Não se julga a tribo, nem o falso profeta, nem o Sumo Sacerdote, senão perante um tribunal de setenta e um. — Três casos excepcionais exigem o Sinédrio Grande completo: quando a maioria de uma tribo inteira é acusada de ter se voltado à idolatria; quando um profeta é acusado de proferir falsamente profecia em nome de D'us; e quando o próprio Sumo Sacerdote — a mais alta autoridade religiosa — é réu num julgamento.
E não se sai para uma guerra facultativa senão perante um tribunal de setenta e um. — Uma guerra de caráter facultativo — não ordenada explicitamente pela Torá, como a expansão territorial contra povos vizinhos — só pode ser declarada com a autorização do Sinédrio Grande, e não por decisão unilateral do rei.
Não se acrescenta à cidade e aos átrios senão perante um tribunal de setenta e um. — Qualquer ampliação dos limites sagrados de Jerusalém, ou dos átrios do Templo, exige a mesma autorização do tribunal maior — pois se trata de uma mudança na própria santidade do espaço, comparável, segundo a tradição, ao ato de erguer o Tabernáculo original.
Não se fazem sinédrios para as tribos senão perante um tribunal de setenta e um. — A instituição dos tribunais menores de vinte e três juízes em cada uma das tribos e cidades de Israel também depende, na sua origem, da decisão do Sinédrio Grande — assim como Moshé e seu tribunal instituíram os primeiros sinédrios tribais no deserto.
Não se faz uma cidade desviada senão perante um tribunal de setenta e um. — A declaração formal de que uma cidade israelita se voltou inteiramente à idolatria — sujeitando-a à destruição prescrita em Devarim 13 — só pode ser proclamada pelo Sinédrio Grande.
E não se faz uma cidade desviada na fronteira, nem três, mas se fazem uma ou duas. — Duas restrições adicionais: uma cidade situada na fronteira do país nunca pode ser declarada cidade desviada, por temor de enfraquecer as defesas de Israel diante de invasores estrangeiros; e, mesmo no interior do território, não se declaram três ou mais cidades desviadas de uma só vez — apenas uma ou, no máximo, duas.
Rambam detalha o fundamento bíblico de cada um dos seis casos que exigem o Sinédrio Grande, incluindo a analogia entre o falso profeta e o "zaken mamré" (ancião rebelde), e o sentido técnico da palavra "sefer" (fronteira).

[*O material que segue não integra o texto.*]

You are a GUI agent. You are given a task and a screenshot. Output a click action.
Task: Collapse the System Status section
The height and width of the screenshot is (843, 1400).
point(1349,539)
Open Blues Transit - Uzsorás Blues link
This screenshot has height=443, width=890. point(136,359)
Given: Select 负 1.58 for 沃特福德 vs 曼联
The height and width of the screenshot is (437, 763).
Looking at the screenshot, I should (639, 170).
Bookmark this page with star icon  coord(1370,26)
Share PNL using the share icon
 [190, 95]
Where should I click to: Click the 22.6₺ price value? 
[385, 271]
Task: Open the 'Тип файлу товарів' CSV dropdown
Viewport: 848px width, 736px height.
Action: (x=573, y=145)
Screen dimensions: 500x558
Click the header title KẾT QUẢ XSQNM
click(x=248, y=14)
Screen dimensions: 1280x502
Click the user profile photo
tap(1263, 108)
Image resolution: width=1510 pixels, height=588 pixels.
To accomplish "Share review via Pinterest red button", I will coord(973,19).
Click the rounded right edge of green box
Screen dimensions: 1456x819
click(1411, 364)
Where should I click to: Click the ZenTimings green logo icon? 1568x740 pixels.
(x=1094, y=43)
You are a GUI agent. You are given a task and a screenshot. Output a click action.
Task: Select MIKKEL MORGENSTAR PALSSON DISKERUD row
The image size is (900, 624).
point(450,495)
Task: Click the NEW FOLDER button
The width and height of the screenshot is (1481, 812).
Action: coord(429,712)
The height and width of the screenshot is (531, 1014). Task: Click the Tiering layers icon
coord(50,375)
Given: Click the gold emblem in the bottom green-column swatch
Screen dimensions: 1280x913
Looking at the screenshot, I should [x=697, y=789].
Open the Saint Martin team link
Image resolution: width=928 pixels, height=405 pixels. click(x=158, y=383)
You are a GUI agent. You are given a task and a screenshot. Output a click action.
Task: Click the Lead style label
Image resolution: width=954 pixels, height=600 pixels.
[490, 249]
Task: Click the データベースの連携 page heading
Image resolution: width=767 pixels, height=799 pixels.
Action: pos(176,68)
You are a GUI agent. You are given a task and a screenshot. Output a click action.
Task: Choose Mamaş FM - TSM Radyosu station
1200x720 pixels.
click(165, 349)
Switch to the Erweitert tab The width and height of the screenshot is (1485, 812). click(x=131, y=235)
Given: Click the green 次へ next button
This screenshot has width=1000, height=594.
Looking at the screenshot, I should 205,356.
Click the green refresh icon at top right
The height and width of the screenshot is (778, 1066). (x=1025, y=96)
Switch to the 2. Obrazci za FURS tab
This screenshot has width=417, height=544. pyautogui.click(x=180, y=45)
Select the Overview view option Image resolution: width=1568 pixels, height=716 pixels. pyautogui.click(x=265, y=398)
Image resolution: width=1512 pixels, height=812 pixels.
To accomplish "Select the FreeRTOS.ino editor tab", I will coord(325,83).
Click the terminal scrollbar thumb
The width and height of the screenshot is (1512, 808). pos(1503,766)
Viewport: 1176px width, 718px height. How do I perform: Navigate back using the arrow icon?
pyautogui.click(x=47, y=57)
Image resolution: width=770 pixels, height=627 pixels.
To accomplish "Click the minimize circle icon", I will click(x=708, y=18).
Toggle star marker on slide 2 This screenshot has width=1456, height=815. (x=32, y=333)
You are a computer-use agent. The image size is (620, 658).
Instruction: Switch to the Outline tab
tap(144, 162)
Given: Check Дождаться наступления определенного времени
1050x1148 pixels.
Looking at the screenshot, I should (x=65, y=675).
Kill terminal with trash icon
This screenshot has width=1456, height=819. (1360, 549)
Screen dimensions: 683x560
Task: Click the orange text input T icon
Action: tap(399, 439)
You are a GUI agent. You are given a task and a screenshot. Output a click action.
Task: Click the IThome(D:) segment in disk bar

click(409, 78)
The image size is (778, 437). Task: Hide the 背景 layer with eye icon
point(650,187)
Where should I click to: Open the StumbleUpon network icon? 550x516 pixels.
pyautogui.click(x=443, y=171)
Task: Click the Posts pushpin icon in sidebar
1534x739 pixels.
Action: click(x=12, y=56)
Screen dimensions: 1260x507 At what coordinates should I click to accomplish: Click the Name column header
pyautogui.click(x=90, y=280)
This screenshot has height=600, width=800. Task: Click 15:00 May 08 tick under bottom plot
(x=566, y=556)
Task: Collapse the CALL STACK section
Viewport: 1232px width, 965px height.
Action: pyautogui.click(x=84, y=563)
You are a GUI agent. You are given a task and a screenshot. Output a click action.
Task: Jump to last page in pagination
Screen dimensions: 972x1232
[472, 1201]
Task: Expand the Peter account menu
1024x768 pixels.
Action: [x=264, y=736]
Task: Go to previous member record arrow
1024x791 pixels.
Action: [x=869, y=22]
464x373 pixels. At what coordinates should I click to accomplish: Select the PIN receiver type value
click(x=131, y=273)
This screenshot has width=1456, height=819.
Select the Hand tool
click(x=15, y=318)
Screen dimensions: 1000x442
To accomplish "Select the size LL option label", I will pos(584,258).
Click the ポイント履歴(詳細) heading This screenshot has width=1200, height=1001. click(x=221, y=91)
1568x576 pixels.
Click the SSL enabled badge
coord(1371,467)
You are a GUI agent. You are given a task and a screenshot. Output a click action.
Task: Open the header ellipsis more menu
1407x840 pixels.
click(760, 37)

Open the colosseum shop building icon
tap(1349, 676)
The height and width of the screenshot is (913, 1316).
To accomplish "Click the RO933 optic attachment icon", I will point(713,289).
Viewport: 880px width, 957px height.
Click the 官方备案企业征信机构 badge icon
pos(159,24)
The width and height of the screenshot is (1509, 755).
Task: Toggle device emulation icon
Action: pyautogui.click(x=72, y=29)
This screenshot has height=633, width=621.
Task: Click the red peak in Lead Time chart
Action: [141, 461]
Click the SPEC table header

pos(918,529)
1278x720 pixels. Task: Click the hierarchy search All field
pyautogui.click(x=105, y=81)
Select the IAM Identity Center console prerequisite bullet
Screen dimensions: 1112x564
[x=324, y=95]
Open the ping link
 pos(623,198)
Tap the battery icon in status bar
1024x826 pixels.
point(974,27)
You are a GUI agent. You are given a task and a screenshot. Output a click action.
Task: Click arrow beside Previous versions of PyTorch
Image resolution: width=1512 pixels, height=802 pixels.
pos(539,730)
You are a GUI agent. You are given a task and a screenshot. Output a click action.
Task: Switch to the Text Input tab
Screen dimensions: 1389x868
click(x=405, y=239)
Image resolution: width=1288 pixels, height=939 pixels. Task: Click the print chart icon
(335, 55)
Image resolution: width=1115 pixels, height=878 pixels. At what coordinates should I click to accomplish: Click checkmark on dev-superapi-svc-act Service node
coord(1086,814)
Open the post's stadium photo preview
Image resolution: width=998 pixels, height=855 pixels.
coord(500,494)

Rambam explica que o julgamento de uma tribo inteira se refere ao caso em que a maioria de uma tribo se desviou para a idolatria, exigindo o mesmo procedimento formal da "cidade desviada" — mas em escala tribal, e por isso reservado ao tribunal maior. A obrigação de julgar o falso profeta perante os setenta e um é aprendida por analogia textual do "ancião rebelde" (zaken mamré), que também comparece perante o Sinédrio Grande; e o julgamento do Sumo Sacerdote deriva do versículo que fala em levar "toda questão grande" perante o juiz — entendendo-se "grande" como referência à pessoa do próprio Sumo Sacerdote, o "grande" entre seus irmãos. Rambam explica ainda por que a lei da cidade desviada e a da tribo desviada compartilham a mesma exigência: em ambos os casos, o padrão normal seria matar apenas indivíduos isolados — e essa exceção coletiva exige, por sua gravidade, a maior autoridade judicial possível. Por fim, ele define "sefer" (fronteira) como a região territorial próxima do inimigo.
O perush de Rashi sobre a Guemará (Sanhedrin 2a), esclarecendo os termos técnicos "guerra facultativa", "a cidade" e "sinédrios para as tribos".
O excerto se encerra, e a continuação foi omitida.